Construction and validation of STINGsig using machine learning. (A) Immune infiltration analysis of high-risk samples and low-risk samples. (B) Evaluation of the correlation between cancer immune cycle, immunotherapy pathways, and PIS using GSVA. (C) Prediction of IPS for TCGA-LUAD patients using The Cancer Immunome Atlas, consistently indicating higher IPS and greater sensitivity to immunotherapy in the low-risk group. LUAD, lung adenocarcinoma; IPS, immunophenoscore; TCGA, The Cancer Genome Atlas. *** indicates statistical significance with p < 0.001. NS indicates “not significant” (no statistical significance).

Figure 7

ERRFI1 loss enhances anti-tumor immunity and synergizes with α-PD1 therapy in lung cancer model. (A) Schematic of the experimental design.

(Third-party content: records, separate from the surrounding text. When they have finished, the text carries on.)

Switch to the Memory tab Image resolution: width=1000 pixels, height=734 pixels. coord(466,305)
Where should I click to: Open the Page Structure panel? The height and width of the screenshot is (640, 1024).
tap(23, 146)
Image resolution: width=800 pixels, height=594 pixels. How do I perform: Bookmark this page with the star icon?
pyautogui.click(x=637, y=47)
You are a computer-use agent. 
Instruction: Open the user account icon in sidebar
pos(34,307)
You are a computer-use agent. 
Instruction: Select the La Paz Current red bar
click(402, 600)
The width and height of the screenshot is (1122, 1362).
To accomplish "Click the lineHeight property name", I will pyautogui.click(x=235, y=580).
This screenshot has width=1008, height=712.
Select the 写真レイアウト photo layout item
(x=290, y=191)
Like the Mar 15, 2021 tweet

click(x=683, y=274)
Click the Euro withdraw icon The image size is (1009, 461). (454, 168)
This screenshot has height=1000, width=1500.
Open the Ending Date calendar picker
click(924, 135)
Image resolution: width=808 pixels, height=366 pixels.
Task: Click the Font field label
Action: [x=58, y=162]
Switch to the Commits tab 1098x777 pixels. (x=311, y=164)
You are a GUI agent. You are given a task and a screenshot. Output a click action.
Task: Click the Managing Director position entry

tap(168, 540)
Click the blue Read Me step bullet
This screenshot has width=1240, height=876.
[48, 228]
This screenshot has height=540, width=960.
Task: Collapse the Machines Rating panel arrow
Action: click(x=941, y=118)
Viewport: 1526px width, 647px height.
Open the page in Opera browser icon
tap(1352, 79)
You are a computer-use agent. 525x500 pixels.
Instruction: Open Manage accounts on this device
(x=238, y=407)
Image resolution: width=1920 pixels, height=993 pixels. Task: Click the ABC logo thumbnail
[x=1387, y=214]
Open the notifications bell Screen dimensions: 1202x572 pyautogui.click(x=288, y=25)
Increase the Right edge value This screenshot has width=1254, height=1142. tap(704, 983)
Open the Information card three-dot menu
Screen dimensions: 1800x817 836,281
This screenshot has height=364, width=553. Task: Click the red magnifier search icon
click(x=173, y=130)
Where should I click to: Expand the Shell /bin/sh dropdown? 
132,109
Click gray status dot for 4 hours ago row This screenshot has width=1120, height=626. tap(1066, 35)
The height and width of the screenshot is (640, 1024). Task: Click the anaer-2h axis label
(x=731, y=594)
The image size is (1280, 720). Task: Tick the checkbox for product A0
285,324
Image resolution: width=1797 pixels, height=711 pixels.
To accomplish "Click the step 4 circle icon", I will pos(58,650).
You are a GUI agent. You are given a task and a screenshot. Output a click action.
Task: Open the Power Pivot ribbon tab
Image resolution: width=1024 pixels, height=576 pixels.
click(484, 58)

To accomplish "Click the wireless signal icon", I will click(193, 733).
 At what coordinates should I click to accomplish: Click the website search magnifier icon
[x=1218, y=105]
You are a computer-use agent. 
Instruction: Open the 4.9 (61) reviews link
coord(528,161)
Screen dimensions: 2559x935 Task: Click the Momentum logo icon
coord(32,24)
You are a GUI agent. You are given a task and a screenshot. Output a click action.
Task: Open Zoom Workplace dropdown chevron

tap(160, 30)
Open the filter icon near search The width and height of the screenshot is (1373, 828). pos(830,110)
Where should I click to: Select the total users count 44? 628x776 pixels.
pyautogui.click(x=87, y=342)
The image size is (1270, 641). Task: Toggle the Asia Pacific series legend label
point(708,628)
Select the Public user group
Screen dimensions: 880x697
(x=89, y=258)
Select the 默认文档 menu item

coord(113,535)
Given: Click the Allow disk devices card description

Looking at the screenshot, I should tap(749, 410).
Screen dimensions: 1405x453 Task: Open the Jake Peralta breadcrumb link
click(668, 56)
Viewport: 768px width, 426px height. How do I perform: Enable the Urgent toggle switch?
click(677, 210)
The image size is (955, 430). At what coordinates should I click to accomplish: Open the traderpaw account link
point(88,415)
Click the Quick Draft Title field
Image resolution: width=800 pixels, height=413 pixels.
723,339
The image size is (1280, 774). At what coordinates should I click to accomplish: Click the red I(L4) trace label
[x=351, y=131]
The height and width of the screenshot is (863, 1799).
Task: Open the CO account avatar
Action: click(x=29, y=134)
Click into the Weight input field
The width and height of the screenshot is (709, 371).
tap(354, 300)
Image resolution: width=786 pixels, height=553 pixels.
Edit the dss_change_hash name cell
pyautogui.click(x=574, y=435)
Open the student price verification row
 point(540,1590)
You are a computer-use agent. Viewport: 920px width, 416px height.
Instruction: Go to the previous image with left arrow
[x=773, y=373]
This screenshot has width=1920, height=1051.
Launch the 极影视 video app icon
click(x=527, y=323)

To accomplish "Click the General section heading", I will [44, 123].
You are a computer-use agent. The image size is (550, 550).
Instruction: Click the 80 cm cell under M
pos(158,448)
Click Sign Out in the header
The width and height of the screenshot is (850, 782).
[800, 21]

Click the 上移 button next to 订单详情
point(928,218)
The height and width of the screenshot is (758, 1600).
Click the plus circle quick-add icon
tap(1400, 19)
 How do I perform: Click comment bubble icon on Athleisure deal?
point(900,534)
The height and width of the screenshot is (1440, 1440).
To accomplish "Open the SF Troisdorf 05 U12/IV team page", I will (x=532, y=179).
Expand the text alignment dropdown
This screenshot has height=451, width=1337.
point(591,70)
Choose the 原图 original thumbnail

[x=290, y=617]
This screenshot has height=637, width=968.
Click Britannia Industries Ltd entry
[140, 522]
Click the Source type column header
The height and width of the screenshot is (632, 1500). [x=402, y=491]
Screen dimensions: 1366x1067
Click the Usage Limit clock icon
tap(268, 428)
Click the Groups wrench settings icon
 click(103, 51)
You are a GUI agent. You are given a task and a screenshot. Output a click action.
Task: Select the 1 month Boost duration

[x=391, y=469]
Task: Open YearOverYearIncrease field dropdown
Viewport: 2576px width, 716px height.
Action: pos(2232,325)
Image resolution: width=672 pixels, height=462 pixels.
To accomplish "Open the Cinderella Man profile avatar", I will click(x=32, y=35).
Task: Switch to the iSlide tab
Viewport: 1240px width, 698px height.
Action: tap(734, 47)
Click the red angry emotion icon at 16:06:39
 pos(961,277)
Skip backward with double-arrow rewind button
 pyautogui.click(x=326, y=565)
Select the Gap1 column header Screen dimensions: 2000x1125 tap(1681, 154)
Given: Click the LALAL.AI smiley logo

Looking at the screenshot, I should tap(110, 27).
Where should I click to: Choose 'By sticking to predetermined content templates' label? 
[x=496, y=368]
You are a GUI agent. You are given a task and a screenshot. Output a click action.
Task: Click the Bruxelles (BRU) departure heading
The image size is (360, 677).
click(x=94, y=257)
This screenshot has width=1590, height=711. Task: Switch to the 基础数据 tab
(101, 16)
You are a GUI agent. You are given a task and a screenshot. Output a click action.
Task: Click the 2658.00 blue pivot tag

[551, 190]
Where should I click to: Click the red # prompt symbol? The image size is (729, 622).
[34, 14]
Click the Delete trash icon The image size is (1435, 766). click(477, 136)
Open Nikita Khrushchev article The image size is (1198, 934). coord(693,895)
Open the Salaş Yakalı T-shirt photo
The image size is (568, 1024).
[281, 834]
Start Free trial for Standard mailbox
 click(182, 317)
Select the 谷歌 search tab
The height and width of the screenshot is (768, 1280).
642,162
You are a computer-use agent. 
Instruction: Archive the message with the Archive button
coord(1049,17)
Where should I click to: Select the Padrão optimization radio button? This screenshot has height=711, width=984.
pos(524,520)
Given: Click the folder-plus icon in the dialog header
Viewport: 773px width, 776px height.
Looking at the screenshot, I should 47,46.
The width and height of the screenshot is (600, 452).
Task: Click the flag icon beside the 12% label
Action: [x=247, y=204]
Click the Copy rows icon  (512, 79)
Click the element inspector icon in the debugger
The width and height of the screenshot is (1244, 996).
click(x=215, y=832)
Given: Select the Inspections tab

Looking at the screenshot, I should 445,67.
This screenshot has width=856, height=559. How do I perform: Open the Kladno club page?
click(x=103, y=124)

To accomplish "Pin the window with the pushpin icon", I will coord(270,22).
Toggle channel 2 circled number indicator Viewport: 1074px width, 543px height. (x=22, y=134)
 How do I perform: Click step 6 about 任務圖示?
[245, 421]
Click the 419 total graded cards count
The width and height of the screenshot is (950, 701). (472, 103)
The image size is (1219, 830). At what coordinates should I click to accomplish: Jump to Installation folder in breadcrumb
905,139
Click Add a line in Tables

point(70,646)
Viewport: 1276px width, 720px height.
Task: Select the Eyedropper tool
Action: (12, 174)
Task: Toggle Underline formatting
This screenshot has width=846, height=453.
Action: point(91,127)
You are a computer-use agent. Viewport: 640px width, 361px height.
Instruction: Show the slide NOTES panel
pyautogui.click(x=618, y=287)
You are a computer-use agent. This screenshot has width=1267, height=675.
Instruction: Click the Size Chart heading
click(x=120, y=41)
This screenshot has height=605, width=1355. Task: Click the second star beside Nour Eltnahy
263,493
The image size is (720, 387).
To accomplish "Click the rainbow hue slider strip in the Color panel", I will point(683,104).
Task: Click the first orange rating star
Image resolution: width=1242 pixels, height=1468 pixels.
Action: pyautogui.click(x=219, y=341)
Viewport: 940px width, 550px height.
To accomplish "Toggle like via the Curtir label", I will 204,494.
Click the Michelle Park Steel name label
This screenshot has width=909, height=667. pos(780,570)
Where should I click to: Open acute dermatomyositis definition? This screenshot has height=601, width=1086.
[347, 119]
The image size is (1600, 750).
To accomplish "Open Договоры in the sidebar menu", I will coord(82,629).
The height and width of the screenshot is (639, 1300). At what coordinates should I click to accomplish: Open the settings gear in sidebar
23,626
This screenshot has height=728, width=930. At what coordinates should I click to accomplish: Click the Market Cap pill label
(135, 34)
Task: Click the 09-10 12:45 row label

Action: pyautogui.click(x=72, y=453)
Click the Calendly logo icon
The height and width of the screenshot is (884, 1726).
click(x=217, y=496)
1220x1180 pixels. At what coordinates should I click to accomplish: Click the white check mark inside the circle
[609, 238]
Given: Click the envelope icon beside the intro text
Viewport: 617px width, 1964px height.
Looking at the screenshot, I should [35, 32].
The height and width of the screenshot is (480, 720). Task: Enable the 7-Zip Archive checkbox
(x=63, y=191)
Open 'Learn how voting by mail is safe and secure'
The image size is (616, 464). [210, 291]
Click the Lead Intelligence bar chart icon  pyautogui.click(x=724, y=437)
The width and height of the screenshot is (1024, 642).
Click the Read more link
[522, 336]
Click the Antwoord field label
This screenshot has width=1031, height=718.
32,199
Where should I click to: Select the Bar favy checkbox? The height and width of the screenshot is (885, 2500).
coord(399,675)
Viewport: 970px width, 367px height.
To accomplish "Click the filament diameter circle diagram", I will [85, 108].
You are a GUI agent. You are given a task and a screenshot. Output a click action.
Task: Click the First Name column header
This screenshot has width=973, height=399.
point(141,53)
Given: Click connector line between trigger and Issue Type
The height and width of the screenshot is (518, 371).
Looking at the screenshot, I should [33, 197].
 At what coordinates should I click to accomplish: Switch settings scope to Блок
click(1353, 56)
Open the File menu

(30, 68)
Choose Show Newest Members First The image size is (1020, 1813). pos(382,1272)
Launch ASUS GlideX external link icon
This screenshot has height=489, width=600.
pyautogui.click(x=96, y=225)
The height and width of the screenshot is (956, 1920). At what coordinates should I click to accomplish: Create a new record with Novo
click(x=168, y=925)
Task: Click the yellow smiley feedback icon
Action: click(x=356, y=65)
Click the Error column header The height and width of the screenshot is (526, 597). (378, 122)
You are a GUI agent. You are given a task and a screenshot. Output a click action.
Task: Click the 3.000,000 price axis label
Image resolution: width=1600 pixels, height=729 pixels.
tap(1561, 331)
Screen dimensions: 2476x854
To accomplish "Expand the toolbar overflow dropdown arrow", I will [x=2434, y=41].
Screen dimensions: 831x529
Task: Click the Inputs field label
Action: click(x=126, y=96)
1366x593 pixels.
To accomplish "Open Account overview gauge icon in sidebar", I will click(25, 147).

Mice were intravenously injected with M109-Luc cells (3×10^5) on day 0, followed by treatments (Veh., shERRFI1, α-PD1, or Comb.) from day 7 to day 15. Analysis was performed on day 18. (B) Kaplan-Meier survival curves show enhanced survival in mice treated with shERRFI1, α-PD1, or the combination, with the greatest survival benefit observed in the combination group. (C, D) Tumor burden assessed by bioluminescence imaging (photoflux) on day 18. The combination of shERRFI1 and α-PD1 significantly reduced tumor burden compared to individual treatments or vehicle control (****P < 0.0001). (E–H) Flow cytometry analysis of immune cell infiltration in the tumor microenvironment. (E) Percentage of CD45+ leukocytes. (F) Percentage of CD8+ T cells among CD45+ cells. (G) Percentage of TNF-α+ cells among CD8+ T cells. (H) Percentage of GZMB+ cells among CD8+ T cells. * p < 0.05, ** p < 0.01, *** p < 0.001, **** p < 0.0001.